## TRECHO DO DOCUMENTO
Risques Pereira2. Os hábitos alimentares dos pequenos | Cecília Meireles, em Problemas da literatura infantil, livro que reúne três conferências proferidas em Belo Horizonte em 1949, usa-se de metáforas alimentares em suas considerações: “a literatura não é, como tantos supõem, um passatempo. É uma nutrição” (grifo da autora). Ao falar da literatura de tradição oral, Meireles afirma que era dela que “se nutria a criança, antes do livro, recebendo-a como um alimento natural nos primeiros anos da vida” (grifo nosso). [2] Usando termos como nutrição, receita e alimento a autora aproxima do leitor suas idéias, como os sermões tentavam se aproximar do quotidiano de seus expectadores. Como já apontava a escritora nos fins da década de quarenta, o problema não era (muito menos hoje) de carência e sim de abundância de livros (o que em nosso texto chamamos de atrativos). Títulos multiplicam-se nas prateleiras, mas a nossa preocupação é se eles chegam efetivamente à mesa do leitor e se tornam nutritivos por meio da leitura.
Werner Zotz em Livro que te quero livre escreve sobre a preferência do pequeno leitor, pois “tão importante quanto desenvolver e melhorar o paladar literário no jovem leitor é entregar-lhe um livro do qual goste” (2005, p. 25) e completa sobre o prazer da leitura: “não existe uma receita pronta, pelo menos eu não a conheço. O educador vai precisar usar toda sua sensibilidade, tendo em mente que cada situação e ocasião têm aspectos muito particulares” (p. 31). Bordini e Aguiar em Literatura: a formação do leitor (1988) trabalham os interesses do leitor na escolha do texto literário como ponto fundamental para a aquisição do gosto pela leitura. Além disso, é necessária a provocação de novos interesses, a fim de aguçar o senso crítico e a preservação do caráter lúdico do jogo literário. O lúdico é indispensável na relação entre leitor e obra literária, pois precede e facilita a “desconstrução do conhecimento”, estimula a percepção e atua nas descobertas, nas relações a serem estabelecidas e nas funções a serem conhecidas.

## INFORMAÇÕES

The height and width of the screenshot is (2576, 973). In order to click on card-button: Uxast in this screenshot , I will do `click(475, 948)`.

---

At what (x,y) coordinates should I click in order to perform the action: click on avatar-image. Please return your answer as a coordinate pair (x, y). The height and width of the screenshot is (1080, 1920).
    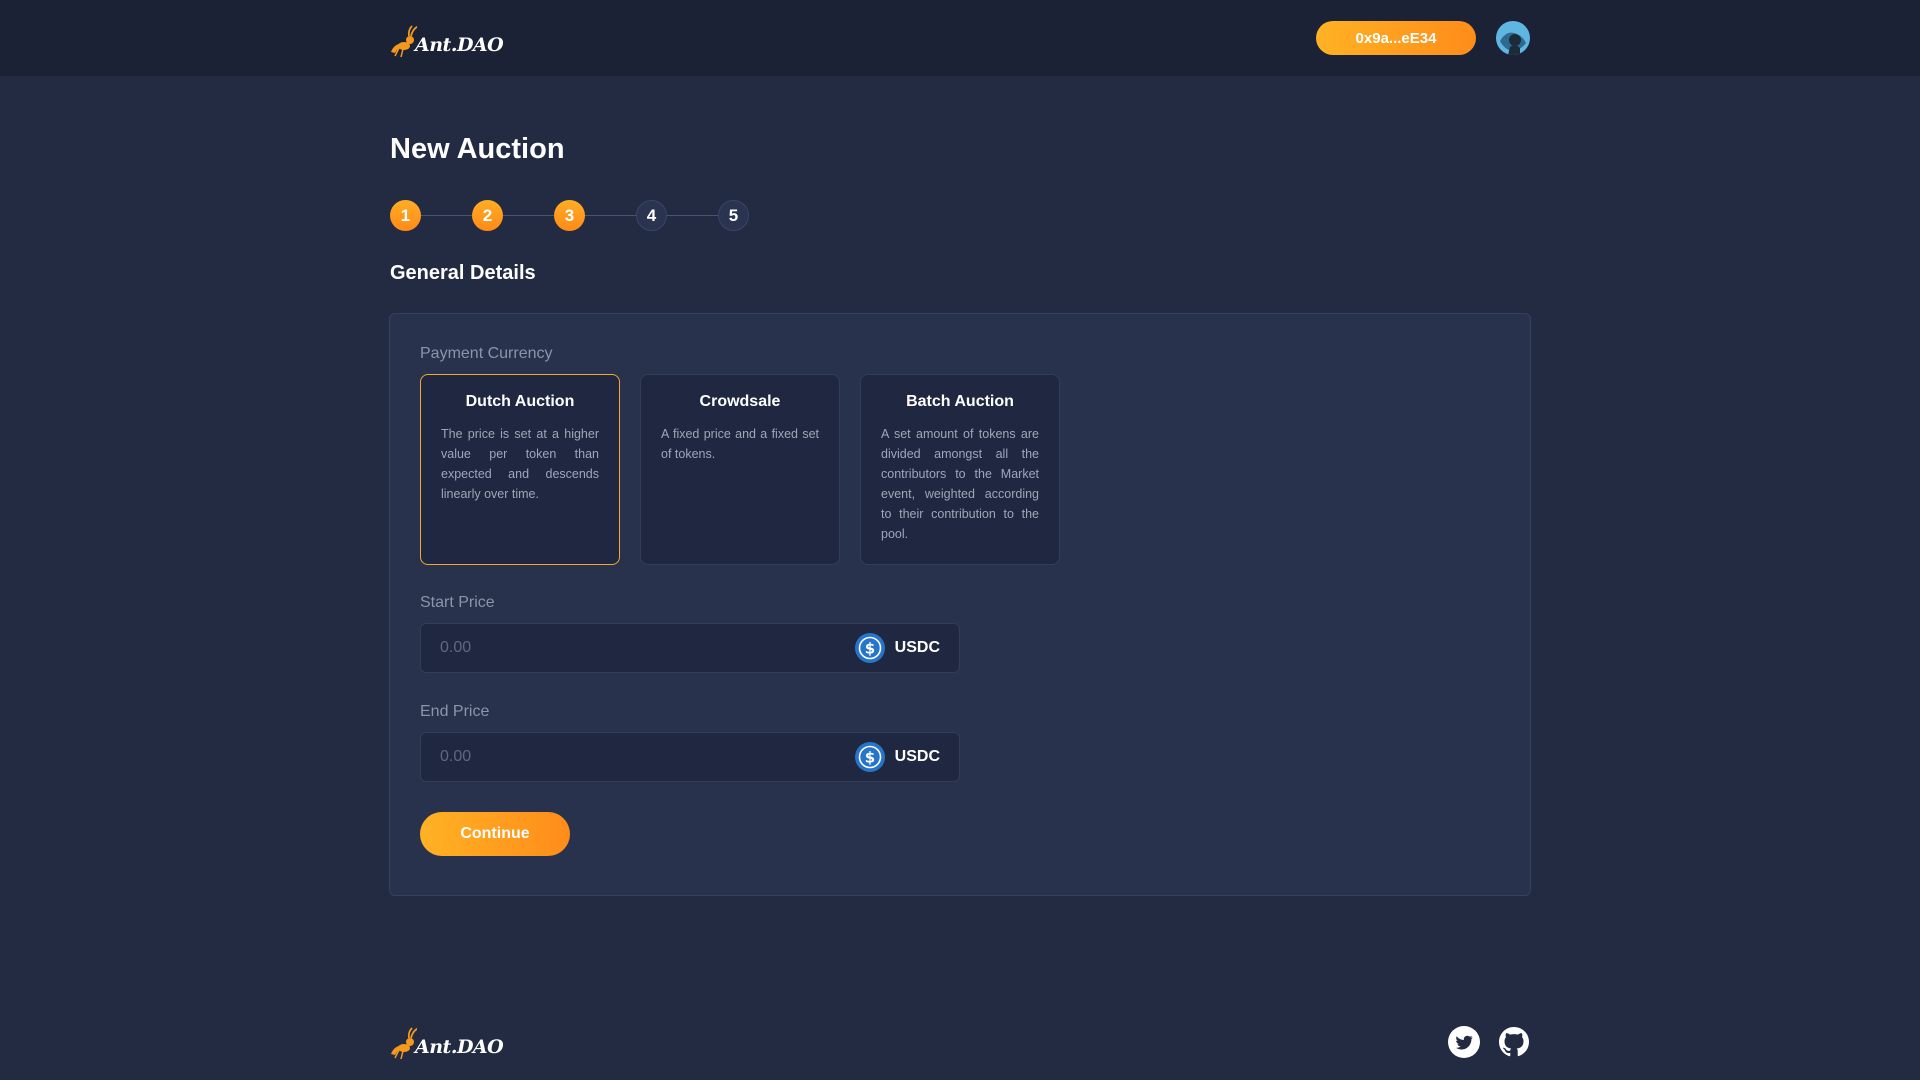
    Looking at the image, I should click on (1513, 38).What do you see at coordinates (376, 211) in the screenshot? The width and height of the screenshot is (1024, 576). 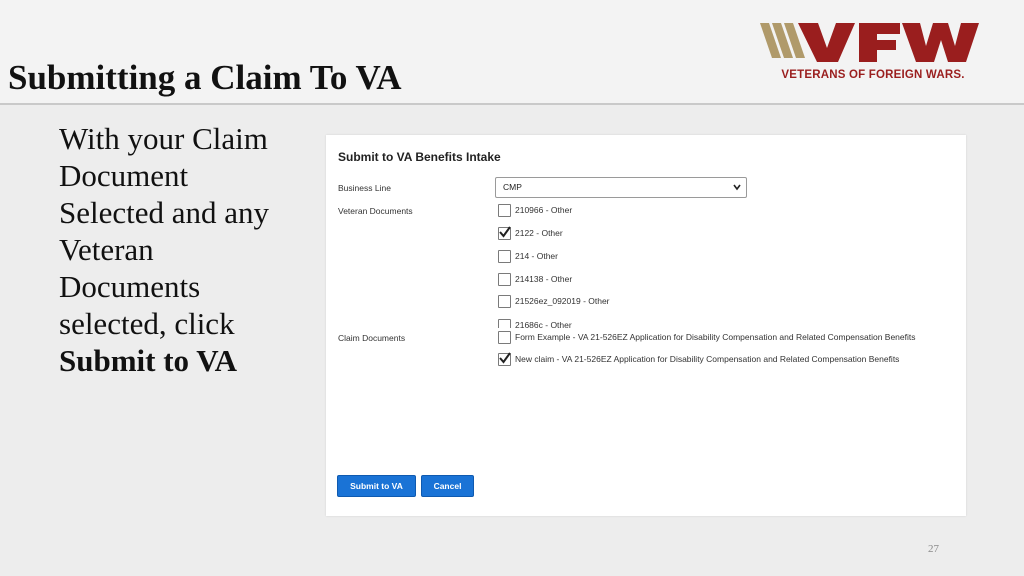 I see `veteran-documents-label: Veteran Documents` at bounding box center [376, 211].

## SOBRE O EXERCÍCIO
Traduza para o inglês esta frase do texto sobre literatura infantil: "Títulos multiplicam-se nas prateleiras, mas a nossa preocupação é se eles chegam efetivamente à mesa do leitor e se tornam nutritivos por meio da leitura."

## RESULTADO DO EXERCÍCIO
Titles multiply on the shelves, but our concern is whether they actually reach the reader's table and become nourishing through reading.